Mozarts Il sogno di Scipione
Elena Barbalich (Regisseurin), Federico Maria Sardelli (Dirigent) – Mit Valentino Buzza (Scipione), Francesca Boncompagni (Costanza), Bernarda Bobro (Fortuna)...
Besetzung
Elena Barbalich — Bühnenregisseur
Francesco Cocco — Bühnenbildgestaltung
Davide Tonolli — Kostümbildner(in)
Fabio Barettin — Beleuchtung
Valentino Buzza — Scipione
Francesca Boncompagni — Costanza
Bernarda Bobro — Fortuna
Emanuele D'Aguanno — Publio, Adoptivvater von Scipio
Programmhinweise
Im Jahr 54 v. Chr. schuf Cicero, der größte Schriftsteller der Römischen Republik, Der Traum des Scipio, ein einzigartiges Werk, in dem er einen allegorienreichen Traum des Scipio Aemilianus beschreibt, des römischen Generals, der Karthago zugrunde gerichtet hatte. Jahrhunderte später fand ein talentierter junger Musiker namens Mozart Gefallen an dieser kuriosen Geschichte und komponierte, zu einem Libretto von Metastasio, die Oper Il sogno di Scipione.
Die scheinbar einfache Handlung verbirgt ein gewichtigeres Drama über einen Mann, der zwischen Handlung und Hoffnung, Fortuna und Beständigkeit wählen muss, verkörpert durch zwei junge Frauen, die dem schlafenden Scipio erscheinen und ihm anbieten, ihn sein Leben lang zu begleiten – unter der von den Göttinnen gestellten Bedingung, dass er nur eine von ihnen wählen darf. Obwohl hin- und hergerissen zwischen den beiden, entscheidet sich Scipio für die Beständigkeit – die wie ein Felsen im Meer selbst den katastrophalsten Stürmen standhalten kann.

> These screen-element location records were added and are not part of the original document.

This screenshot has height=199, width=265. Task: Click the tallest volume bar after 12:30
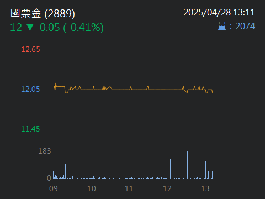188,165
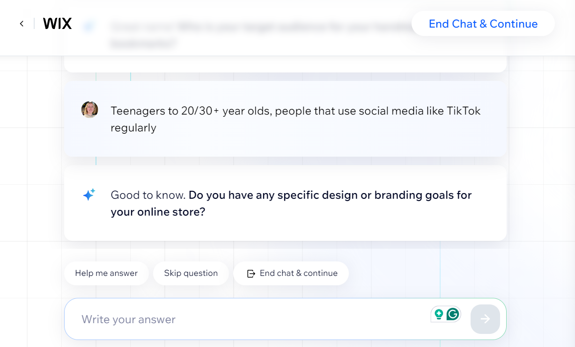This screenshot has height=347, width=575.
Task: Enable writing suggestions via the lightbulb toggle
Action: point(439,314)
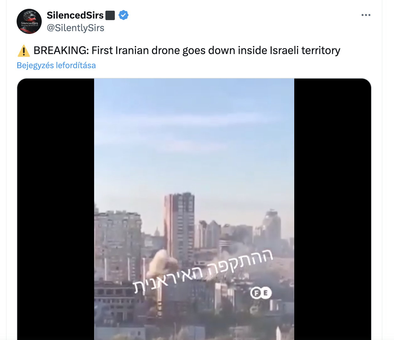
Task: Click the black square emoji beside the name
Action: [110, 15]

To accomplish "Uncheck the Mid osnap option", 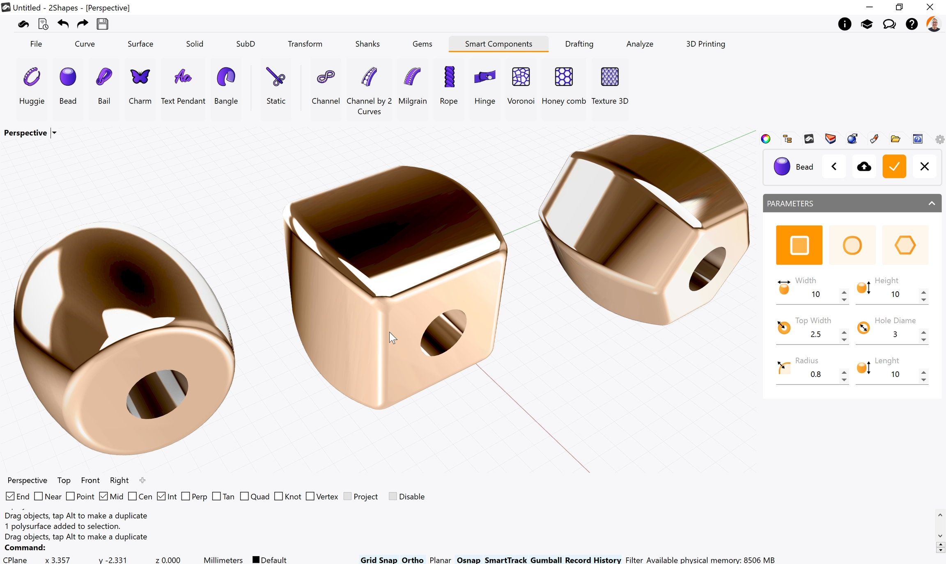I will 103,496.
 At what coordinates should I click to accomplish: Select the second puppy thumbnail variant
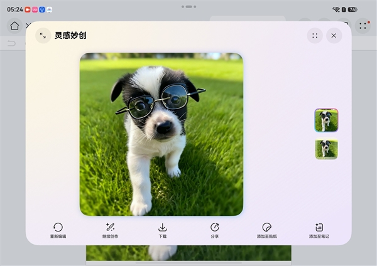pyautogui.click(x=326, y=149)
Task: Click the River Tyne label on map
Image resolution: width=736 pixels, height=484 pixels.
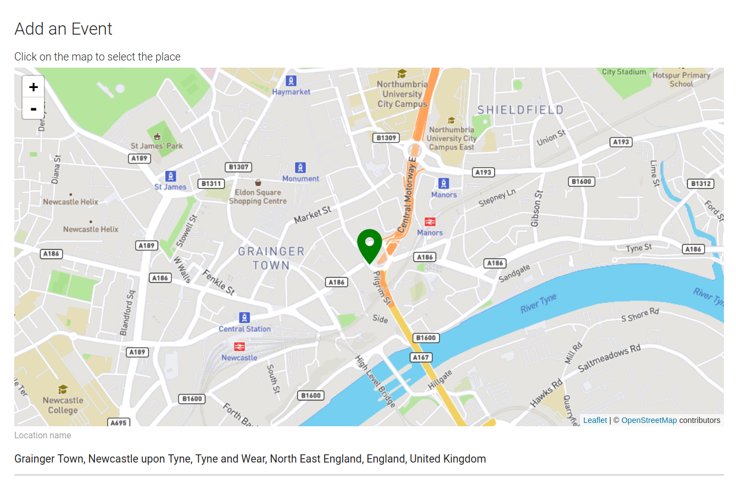Action: (538, 304)
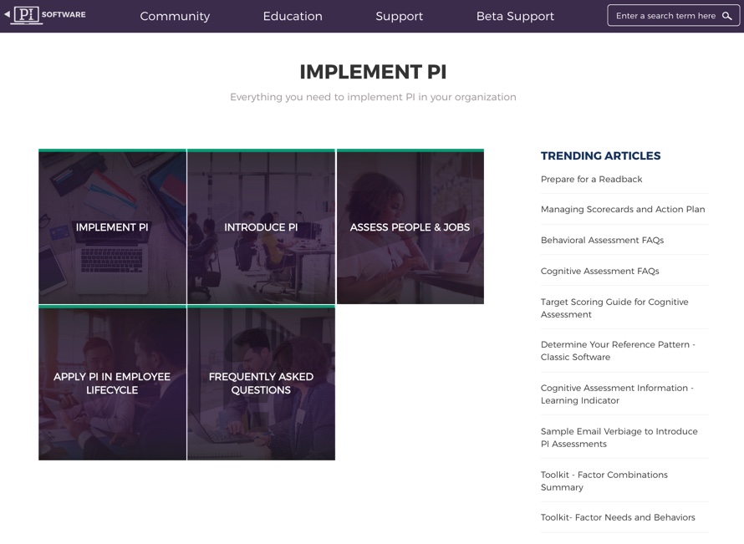Image resolution: width=744 pixels, height=544 pixels.
Task: Focus the search term input field
Action: 665,16
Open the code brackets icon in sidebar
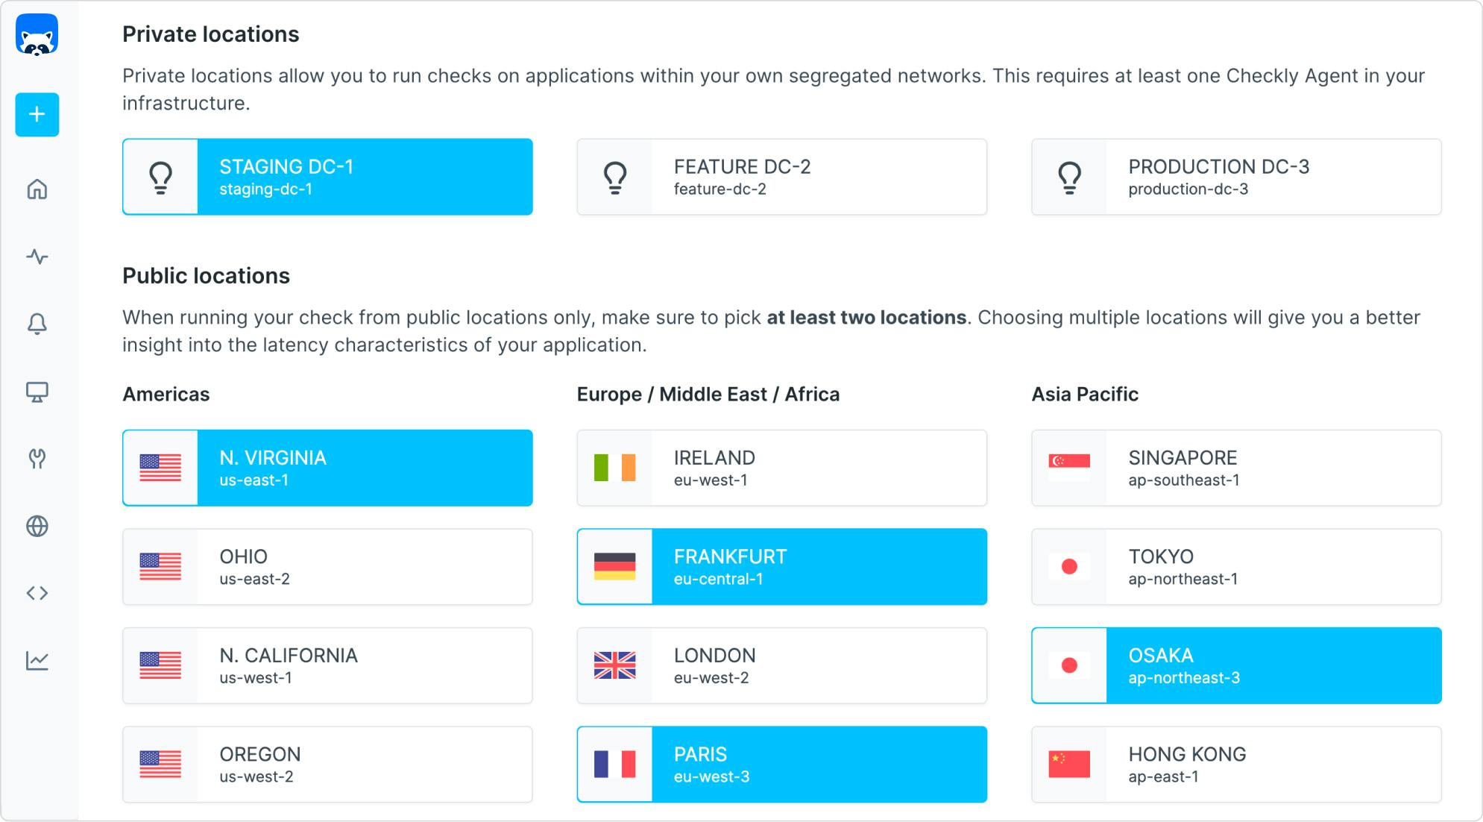 click(x=37, y=593)
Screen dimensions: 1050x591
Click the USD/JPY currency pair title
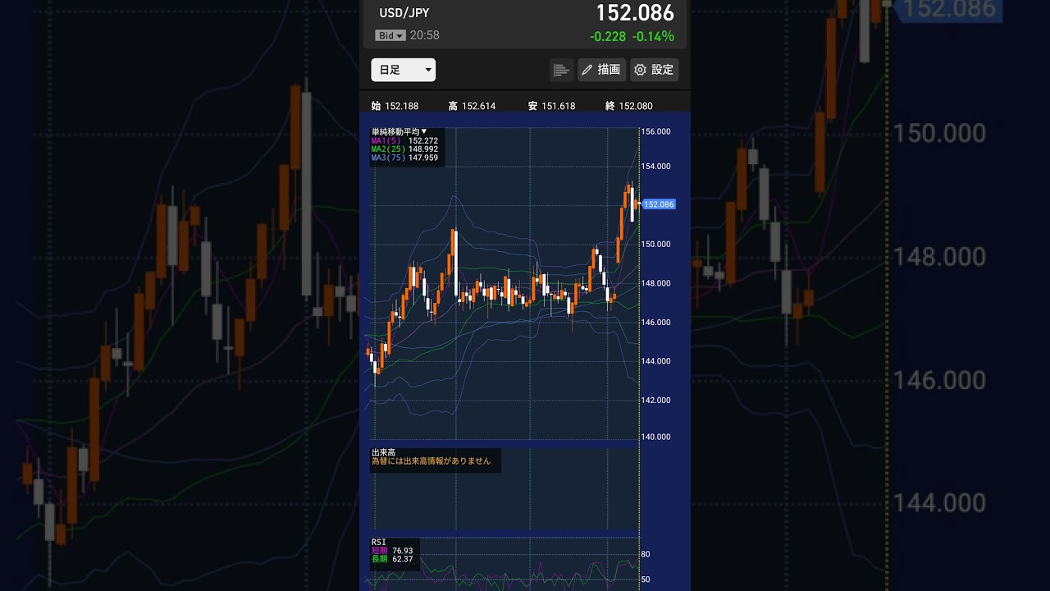404,12

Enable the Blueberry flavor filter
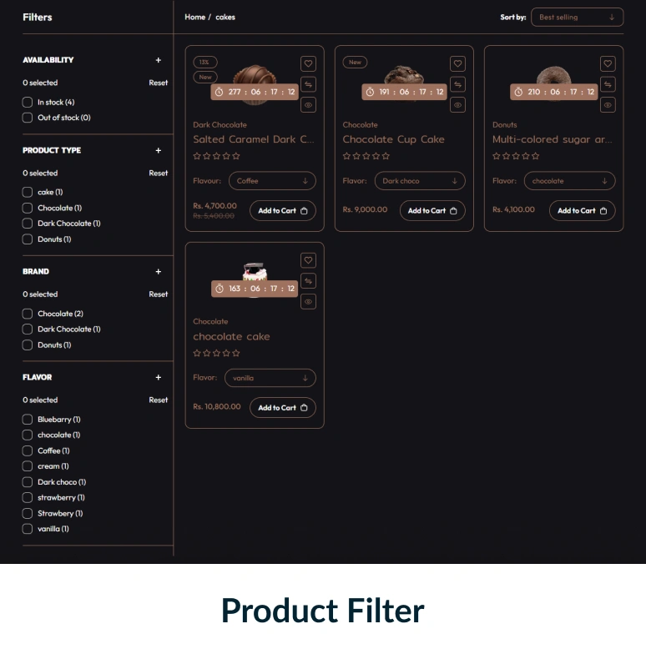coord(28,420)
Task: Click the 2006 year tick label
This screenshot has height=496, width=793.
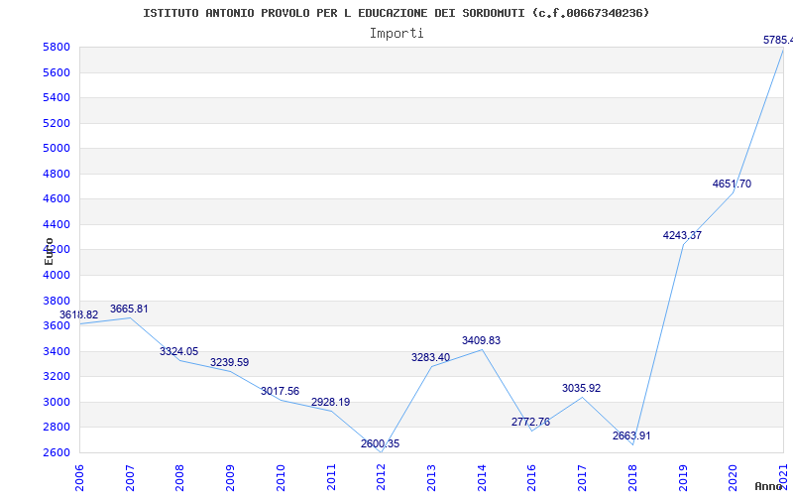Action: click(x=79, y=476)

Diese Inszenierung des Teatro Malibran in Venedig scheint Scipios Meinung zu teilen und überlässt nichts dem Zufall: Ihr Ensemble, geleitet von Elena Barbalich und Federico Maria Sardelli, umfasst die Talente von Valentino Buzza, Francesca Boncompagni und Bernarda Bobro, die die Produktion unserer Träume auf die Bühne bringen.